Автор: Robert Simon
Дата создания: 15 Июнь 2021
Дата обновления: 1 Июль 2024
Anonim
Физика 6. Закон земного притяжения  — Академия занимательных наук
Видео: Физика 6. Закон земного притяжения — Академия занимательных наук

Содержание

Многие люди боятся ступить на весы для ванной.

Может быть очень неприятно заниматься физическими упражнениями и придерживаться здоровой диеты, только когда число на шкале остается неизменным.

Однако только потому, что ваше тело вес не меняется, не означает, что ваша тяжелая работа не окупается. Особенно если вы тренируетесь, ваше тело сочинение может улучшаться.

Эта статья объяснит, каков ваш состав тела и как его улучшить, основываясь на науке.

Что такое состав тела?

Хотя весы скажут вам, сколько вы весите, они не скажут вам, из чего состоит ваше тело.

Состав тела относится ко всему в вашем теле, разбитых на разные отсеки. Обычно используются два отделения: жировая масса и обезжиренная масса (1).


Жирная масса относится ко всем жировым тканям в вашем теле. Масса без жира - это все остальное, включая мышцы, органы, кости и жидкость.

Если оба изменятся одновременно, вы можете не увидеть никаких изменений в весе тела.

Например, если вы начнете заниматься спортом, вы можете набрать два фунта мышц в первый месяц. В то же время, вы можете потерять два фунта жира из-за сжигания большего количества калорий в результате упражнений или изменений в вашем рационе.

Поскольку масса тела без жира увеличилась на столько же, сколько уменьшилась масса жира, масса вашего тела не изменится.

Если вы сосредоточитесь на числе на шкале, вы можете разочароваться или расстроиться, потому что ваша программа «не работает».

Это один из примеров того, почему знание вашего состава тела гораздо полезнее, чем знание вашего веса.

Резюме: Знание состава вашего тела более информативно, чем сосредоточение на весе вашего тела, поскольку вы можете измерять как массу жира, так и массу без жира.

Как вы можете оценить это?

Есть много методов для оценки вашего состава тела. Некоторые из них очень просты и просты в использовании, а другие сложны и сложны.


Наиболее точные методы обычно дороги и используются только в исследовательских или медицинских центрах.

Тем не менее, есть несколько простых методов, которые вы можете использовать дома, чтобы дать вам представление о том, улучшается ли ваш состав тела.

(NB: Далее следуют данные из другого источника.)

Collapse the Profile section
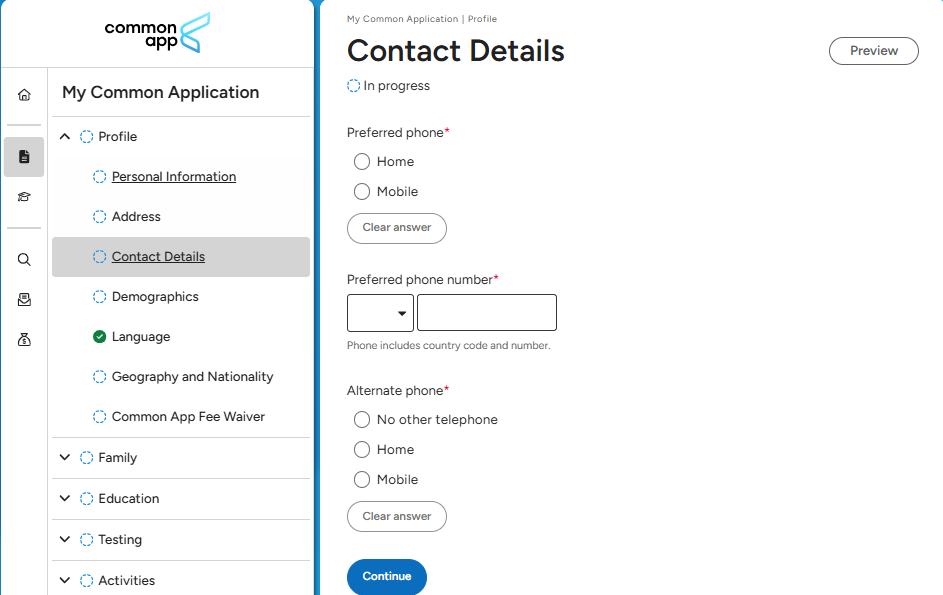Image resolution: width=943 pixels, height=595 pixels. pos(66,137)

Отслеживание окружности тела

Одна техника отслеживает окружность различных частей тела (2).

Возможно, вам измеряли окружность талии с помощью гибкой рулетки в кабинете врача.

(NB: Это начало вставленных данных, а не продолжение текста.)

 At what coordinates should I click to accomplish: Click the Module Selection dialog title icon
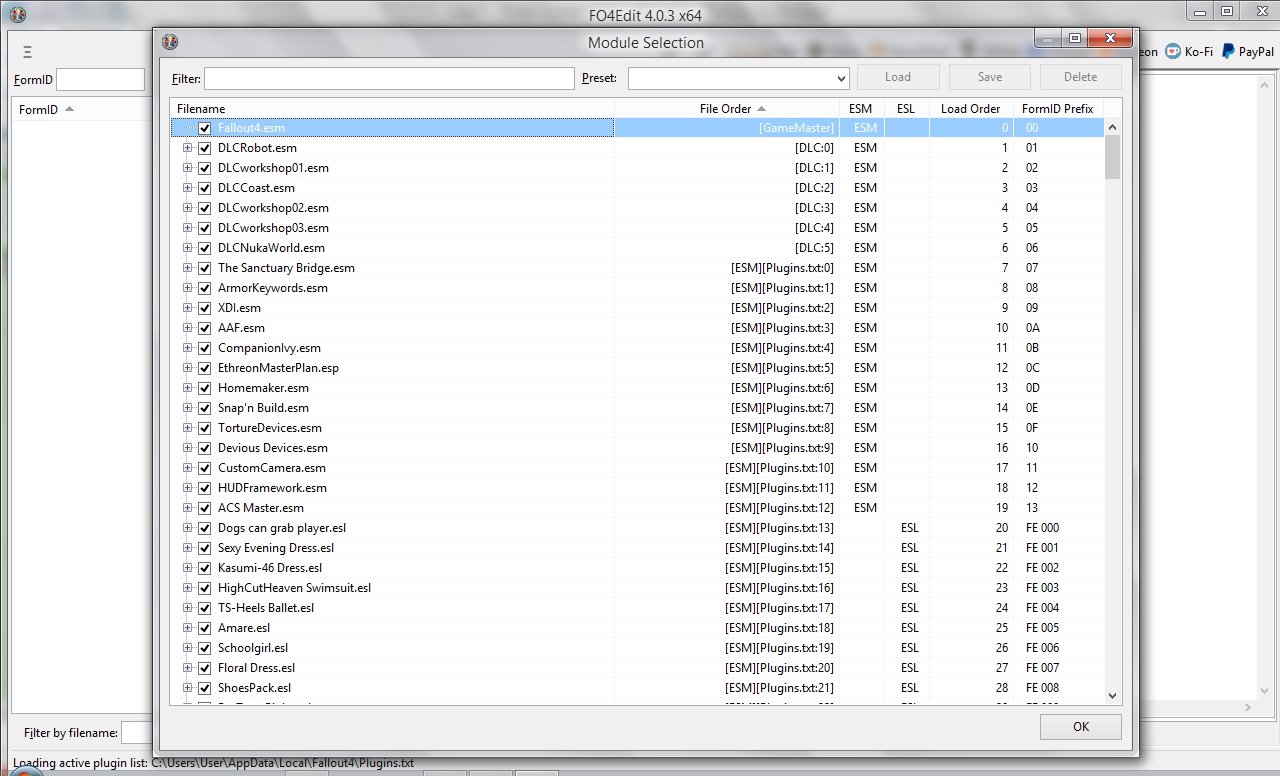tap(170, 42)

Дома вы также можете отслеживать окружность других частей тела, таких как бедра, руки, ноги или грудь.

Вы можете сделать эти измерения, используя дешевую гибкую рулетку.

Хотя изменение окружности не дает точного указания, изменяется ли ваша жировая масса или масса без жира, оно может дать вам представление.

Например, уменьшение окружности талии обычно является признаком того, что вы теряете жир на животе (3).

Грамм за грамм, жир занимает больше места, чем мышцы. Это означает, что объем вашей талии может уменьшиться, когда вы теряете жир, даже если ваш вес не меняется.


Если вы тренируетесь с отягощениями, увеличение окружности руки может означать, что вы наращиваете мышцы на руках (4).

Конечно, очень важно каждый раз измерять одно и то же, чтобы получить более точные результаты.

Делая фотографии прогресса

Картинки прогресса - еще один популярный способ взглянуть на композицию вашего тела в целом.

Часто бывает трудно заметить изменения в вашем теле от одного дня к другому.

Однако фотографирование вашего тела каждые несколько недель или месяцев может быть одним из способов оценить, как ваше тело меняется.

Это не дает вам точной информации, но может дать вам общее представление о различиях в вашем размере и форме.

Приборы, которые измеряют состав тела

В дополнение к этим простым методам, вы можете купить приборы, которые измеряют состав тела.

Многие из этих устройств используют технологию, называемую анализ биоэлектрического импеданса (BIA).

BIA посылает небольшие электрические токи через ваше тело, чтобы увидеть, насколько ваше тело сопротивляется току. Эта информация используется для прогнозирования процентного содержания жира в организме (5).

Хотя приятно видеть фактическое значение процентного содержания жира в организме, многие из этих устройств не очень точны.

Фактически, исследования показали, что обычное портативное устройство BIA недооценивает процентное содержание телесного жира на 8–10% по сравнению с более точными инструментами исследования (6).

Более того, такие факторы, как потребление пищи и воды перед использованием этих устройств, могут сделать результаты неточными (7, 8).

Если вы решите использовать устройство BIA, обязательно используйте его утром, прежде чем есть или пить что-либо (7).

Резюме: Существуют различные способы измерения состава тела. Простые способы включают в себя отслеживание окружности частей тела и фотографирование прогресса. Вы также можете купить инструменты, которые измеряют процент жира в вашем теле, но они часто неточны.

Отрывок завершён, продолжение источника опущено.